-- SUPPLIED MATERIAL follows --

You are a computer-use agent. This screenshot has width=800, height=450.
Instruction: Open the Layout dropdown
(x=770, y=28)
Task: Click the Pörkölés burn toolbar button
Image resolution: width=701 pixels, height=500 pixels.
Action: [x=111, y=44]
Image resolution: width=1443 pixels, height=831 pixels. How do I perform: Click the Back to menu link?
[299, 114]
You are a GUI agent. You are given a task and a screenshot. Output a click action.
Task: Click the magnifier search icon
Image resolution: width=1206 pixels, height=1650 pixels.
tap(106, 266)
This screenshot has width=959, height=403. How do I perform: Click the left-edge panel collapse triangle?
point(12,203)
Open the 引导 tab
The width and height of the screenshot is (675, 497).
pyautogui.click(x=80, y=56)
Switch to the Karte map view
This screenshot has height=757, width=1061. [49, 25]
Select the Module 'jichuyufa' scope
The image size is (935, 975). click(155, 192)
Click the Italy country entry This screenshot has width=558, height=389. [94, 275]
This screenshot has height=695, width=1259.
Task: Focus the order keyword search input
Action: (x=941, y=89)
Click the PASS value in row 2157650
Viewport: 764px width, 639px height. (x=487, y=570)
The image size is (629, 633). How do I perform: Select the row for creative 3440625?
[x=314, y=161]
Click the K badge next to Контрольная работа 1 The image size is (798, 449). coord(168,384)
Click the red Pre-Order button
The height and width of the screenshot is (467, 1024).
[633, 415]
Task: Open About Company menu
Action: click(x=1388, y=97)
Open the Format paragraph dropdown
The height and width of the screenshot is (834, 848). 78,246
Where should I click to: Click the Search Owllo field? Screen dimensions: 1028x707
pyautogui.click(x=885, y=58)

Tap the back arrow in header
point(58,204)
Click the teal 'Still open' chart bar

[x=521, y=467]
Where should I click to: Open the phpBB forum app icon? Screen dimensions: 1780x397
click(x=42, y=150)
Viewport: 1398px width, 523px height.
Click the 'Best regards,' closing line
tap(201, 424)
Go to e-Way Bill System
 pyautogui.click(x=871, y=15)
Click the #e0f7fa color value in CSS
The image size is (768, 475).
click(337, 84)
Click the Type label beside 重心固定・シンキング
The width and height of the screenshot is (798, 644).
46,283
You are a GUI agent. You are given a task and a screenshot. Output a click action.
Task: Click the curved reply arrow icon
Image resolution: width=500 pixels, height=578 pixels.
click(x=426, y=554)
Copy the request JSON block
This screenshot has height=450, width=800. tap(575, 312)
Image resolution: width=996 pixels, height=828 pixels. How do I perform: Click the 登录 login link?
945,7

-- SUPPLIED MATERIAL concluded --

Give an exact copy of the lines from the one with "Image resolution: width=996" through the end of the entries, both ends included.

* **RESULT OF THE TASK**
Image resolution: width=996 pixels, height=828 pixels. How do I perform: Click the 登录 login link?
945,7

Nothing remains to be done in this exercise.